Teach your child to respond confidently:
- “Please don’t touch my hair.”
- “I like it the way it is, thanks.”
- “No, I’m not wearing a wig.” (😑 Yes, that’s a real one.)
And let’s be real: if your kid is shy or nonverbal? You speak up. Loudly. Kindly. Firmly.
🧠 Why This Is More Than Just Hair
Hair is culture. Hair is identity. Hair is history.
When people make comments like:
- “It looks messy.”
- “Why don’t you just relax it?”
- “That’s a lot of hair for a little girl!”
Your child might not answer… but they hear. Every. Word.
And here’s what they need from you:
- Validation (“Your curls are perfect.”)
- Celebration (“Look at those coils! Power hair!”)
- Education (“Some people just don’t get it yet.”)
📚 Representation Matters — Big Time
Your kid needs to see their hair celebrated — not just tolerated.
Make sure they have:
- Books with curly/kinky-haired characters (hi, Hair Love, I Love My Hair, Crown)
- Dolls that look like them — not all slick-haired, side-parted clones
- TV shows and movies where curls aren’t just the “before” shot
📺 “If they don’t see themselves, they learn to shrink themselves.”

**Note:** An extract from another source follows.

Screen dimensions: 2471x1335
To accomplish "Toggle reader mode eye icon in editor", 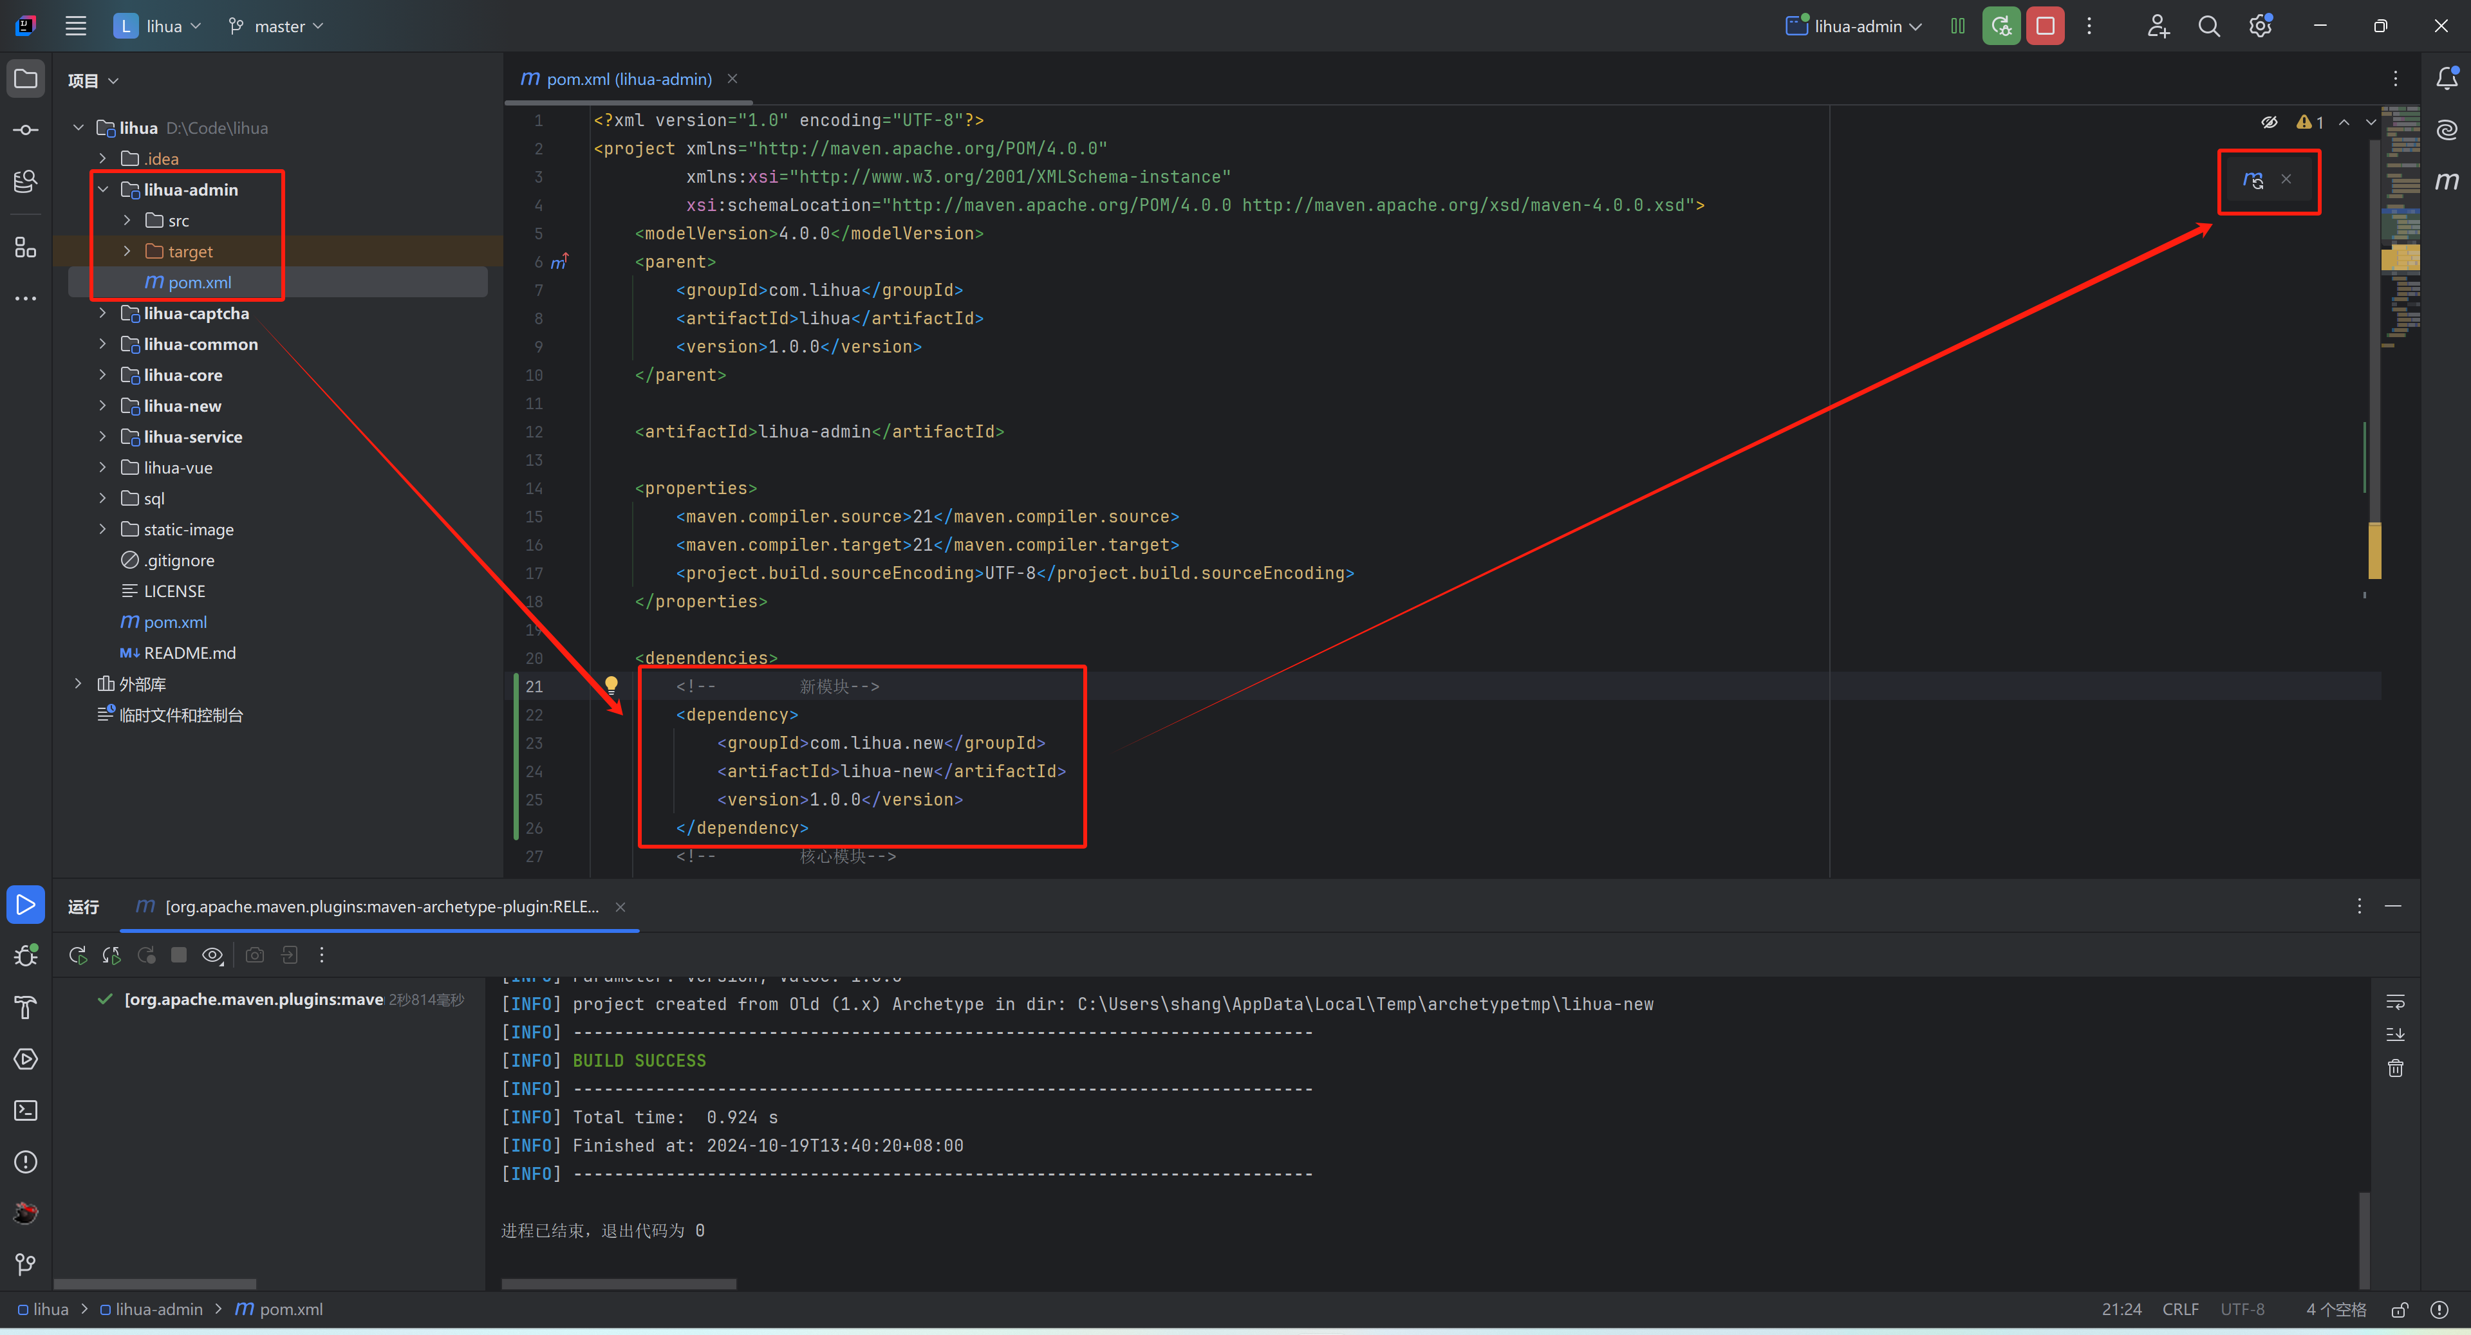I will tap(2269, 122).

👨👩👧👦 Family Ain’t Always Helpful (But They Can Learn)
Yes, we’re going there.
Sometimes, the worst curl comments come from inside the house:
- “That child needs a comb run through her head!”
- “Are you sure you know how to do Black hair?”
- “You’re letting her walk out like that?”
Take a deep breath. Now clap back with kindness and clarity.
Try:
- “We’re raising her to love her natural self.”
- “Actually, this is a protective style — not unkempt.”
- “The goal is health, not flatness.”
And if they won’t listen? Create boundaries like you create partings — clean, clear, and firm.
🧒🏾 Affirmations for Your Curly Kid
Everyday mantras to armour them with self-love:
- “My curls are strong and beautiful.”
- “I’m proud of my hair.”
- “It doesn’t have to be straight to be good.”
- “My crown, my rules.”
Say them together. Say them in the mirror. Say them until they believe it on the inside.
TL;DR:
- Teach your kid they don’t owe anyone touch access or explanations.
- Call out curl microaggressions, even from Aunt Sheila.
- Stock your shelves with books, toys, and shows that celebrate curls.
- Speak love into your child’s crown daily. The world will try to shrink them. Don’t help it.